• THE PROBLEM: Return the lines below, starting at the line that contains "Where should I" and ending at the last line, copying them unchanged but leaving out the pictures.

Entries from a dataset
☆ ☆ ☆ ☆

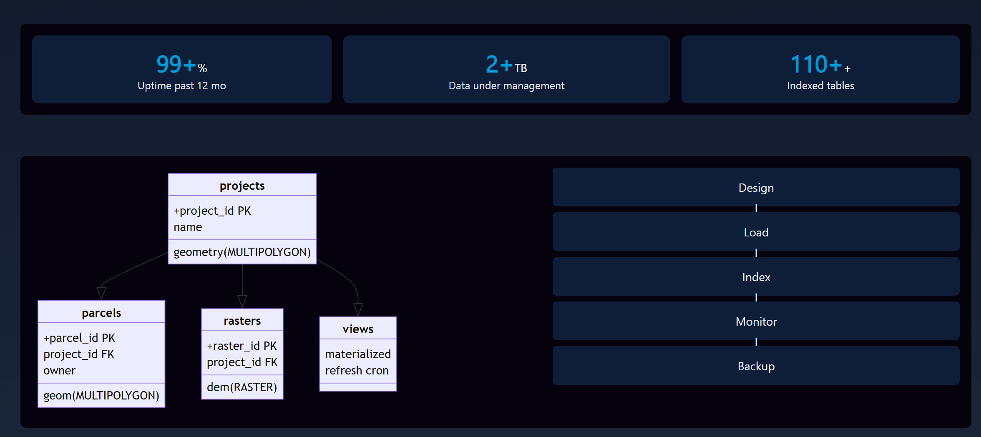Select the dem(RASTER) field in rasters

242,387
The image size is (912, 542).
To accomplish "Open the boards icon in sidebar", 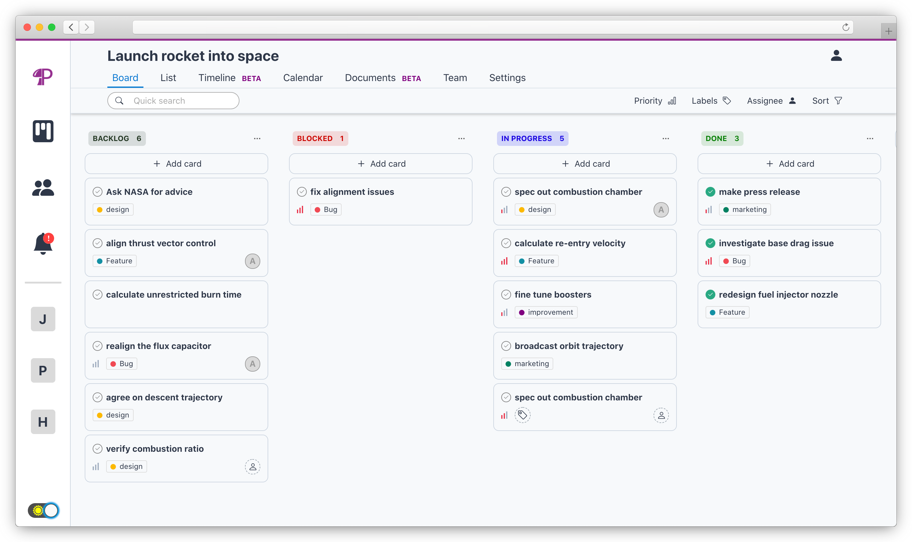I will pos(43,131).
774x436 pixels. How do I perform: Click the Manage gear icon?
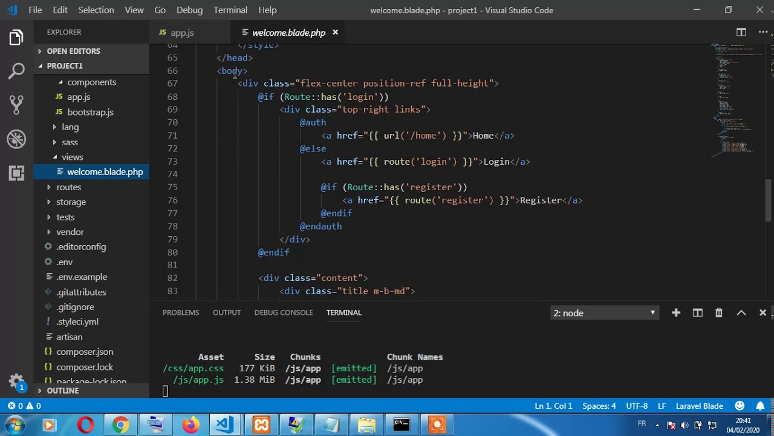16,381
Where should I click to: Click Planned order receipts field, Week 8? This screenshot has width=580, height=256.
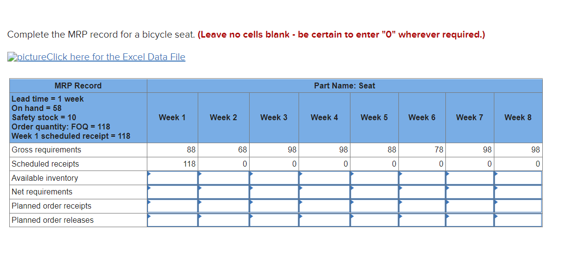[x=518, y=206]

☆ ☆ ☆ ☆

• ANSWER TO THE EXERCISE:
Where should I click to: Click Planned order receipts field, Week 8? This screenshot has width=580, height=256.
[x=518, y=206]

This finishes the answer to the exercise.